Record extracts -
'''

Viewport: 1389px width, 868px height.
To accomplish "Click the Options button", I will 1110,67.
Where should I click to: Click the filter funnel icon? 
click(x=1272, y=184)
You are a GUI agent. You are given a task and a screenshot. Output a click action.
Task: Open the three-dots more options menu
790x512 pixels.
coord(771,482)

'''
'''

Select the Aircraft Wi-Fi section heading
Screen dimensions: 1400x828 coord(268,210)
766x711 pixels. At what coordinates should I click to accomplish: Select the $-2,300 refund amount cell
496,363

'''

Your objective - Can you rewrite the material from the line with "Viewport: 1389px width, 868px height." up to and including the line with "coord(771,482)", requests included, scaling only the coordinates in the answers by 0.95 and rounding each to a whole number, with halves rounded up?

Answer to the task -
Viewport: 1389px width, 868px height.
To accomplish "Click the Options button", I will 1055,64.
Where should I click to: Click the filter funnel icon? 
click(x=1208, y=175)
You are a GUI agent. You are given a task and a screenshot. Output a click action.
Task: Open the three-dots more options menu
790x512 pixels.
coord(732,458)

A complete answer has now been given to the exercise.